The woman’s husband ­accused her of “drugging” their child to cause the symptoms, and insisted he had no idea what she was doing. “You’re an absolute monster,” he posted on Snapchat. “You win.”

This week, police confirmed the child is now out of hospital and “doing fine”, a remarkable turnaround given the alleged prognosis her mother had shared just two months ago.

Acting Chief Superintendent Andrew Pilotto urged patience, warning the investigation was complicated and protracted.

Sources have told The Weekend Australian that the child had presented with what appeared to be a genuine genetic disease, but ongoing and unexplained symptoms led medical staff to fear the toddler’s spiralling illnesses might be a case of the rare psychiatric disorder Munchausen syndrome by proxy, also known as fabricated and induced illness in children (FIIC). The condition occurs when a caregiver fakes, exaggerates or induces an illness in their child. A 2021 article in the Royal Australasian College of Physicians’ Journal of Paediatrics and Child Health notes that almost all – 98 per cent – of reported perpetrators of FIIC are women and are the mother of the victim.

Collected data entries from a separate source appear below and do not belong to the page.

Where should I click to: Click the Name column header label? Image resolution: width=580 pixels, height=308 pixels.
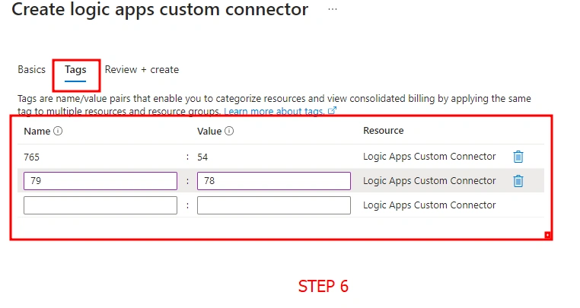point(37,132)
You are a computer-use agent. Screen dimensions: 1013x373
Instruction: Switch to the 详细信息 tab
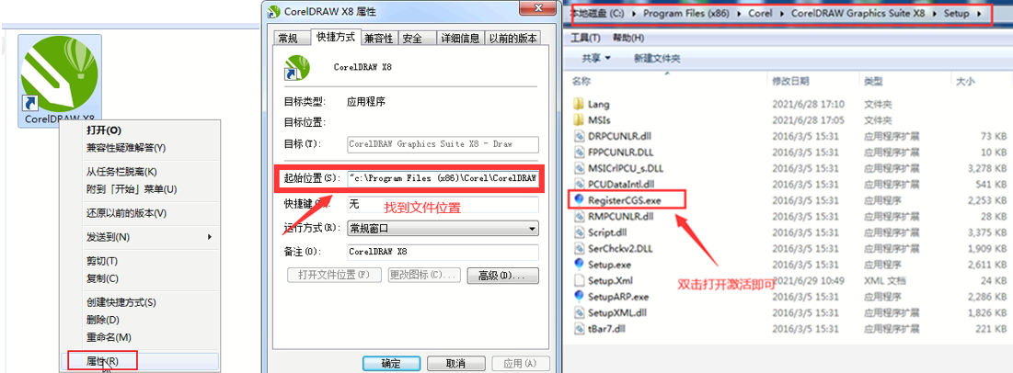click(x=459, y=38)
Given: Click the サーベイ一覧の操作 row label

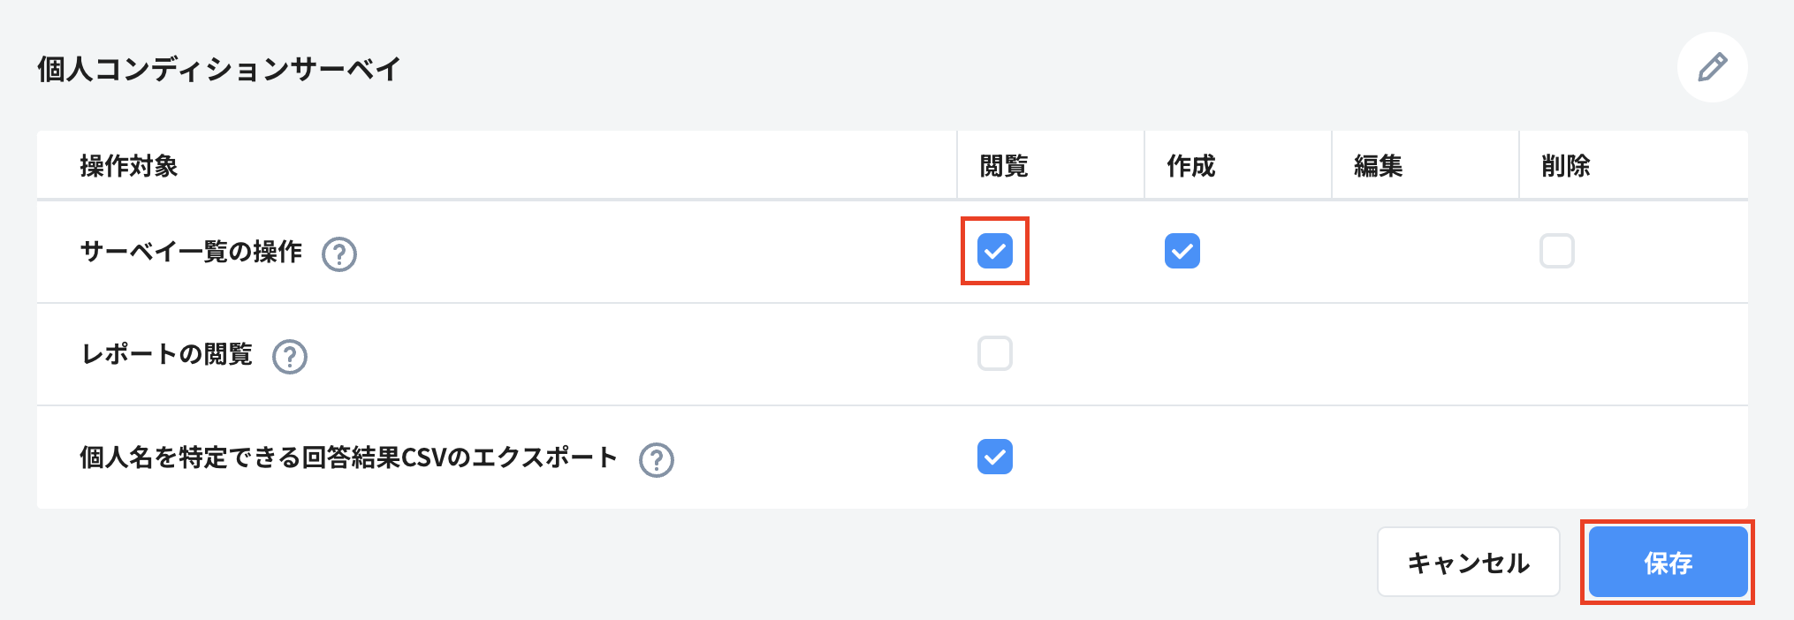Looking at the screenshot, I should pos(191,253).
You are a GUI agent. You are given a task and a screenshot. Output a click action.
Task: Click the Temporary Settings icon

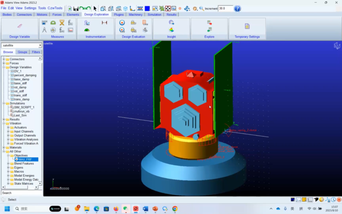pos(247,26)
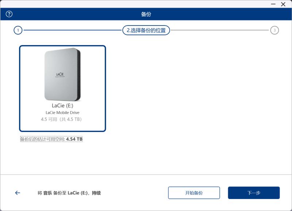The image size is (292, 211).
Task: Select the "2.选择备份的位置" step label
Action: (x=146, y=30)
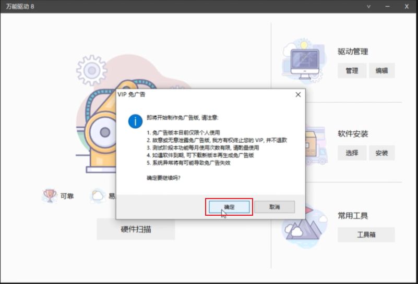Click the blue information icon in dialog
418x284 pixels.
(136, 121)
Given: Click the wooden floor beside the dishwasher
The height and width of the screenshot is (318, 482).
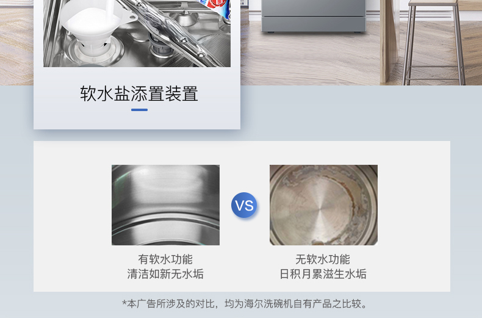Looking at the screenshot, I should click(x=311, y=59).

The offenders are often pathological liars, and about one-third have a history of fabricating their own illnesses; caregivers in these situations are trying to satisfy a “psychological need” or material gain, the authors report.

“This may include a need for attention and sympathy (such as from friends, family or social media groups); a need to be viewed positively as a self-sacrificing martyr; a desire to manipulate professionals; a desire for ­excitement derived from engagement with the medical system; or to ­enable continued closeness to the child,” the 2021 journal ­article said.

The Weekend Australian is not suggesting that the TikTok influencer has caused her child’s illness, only that it is being investigated. The woman’s lawyer, Brisbane-based Mathew Cuskelly, declined to comment until the police investigation was finished and they had “made a decision in accordance with their prosecutorial guidelines”.

“Respectfully, desist from contacting our client for further comment,” Mr Cuskelly said, adding that nothing in his statement was “an admission of any liability or allegation”.

As investigators continue to examine the child’s medical records, pattern of illnesses, and the mother’s behaviour, The Weekend Australian has discovered that the woman has a history of making unproven claims about her own alleged medical woes.

In one social media clip uploaded earlier this year, before her child’s diagnosis, the influencer invited viewers to “get ready with me” as she did her make-up. She told her followers about a routine tonsil operation that went terribly wrong.

“When I was 16, I woke up during surgery while they were operating on me,” she said, liquid foundation rolling down her face. She said the situation “traumatised” her for years, but medical staff at the time were unable to say why she awoke.

“I had had a previous operation,” she continued. “I got a ­tumour out of my neck when I was a child.

“I went under then, so it wasn’t, like, a ‘me’ thing. It was definitely a ‘them’ thing.

“Has this happened to anyone before, or just me?”

In her mid-20s, the woman was a member of an evangelical church on the Sunshine Coast. She was filmed telling awed ­parishioners that her stage 5 chronic kidney disease – requiring hours of dialysis three times a week and a future transplant – had been healed by God and the church’s charismatic head pastor.

“I could feel the presence of God working inside me … I strongly believe that through the healing power of God I will not need to get a kidney transplant.”

After her child’s diagnosis, the woman told her followers she ­believed she had saved her child’s life because she had pushed so hard for doctors to take her ­seriously. The influencer said she was traumatised by her child’s ­experience.

“Honestly, I am still healing, I am struggling every day.”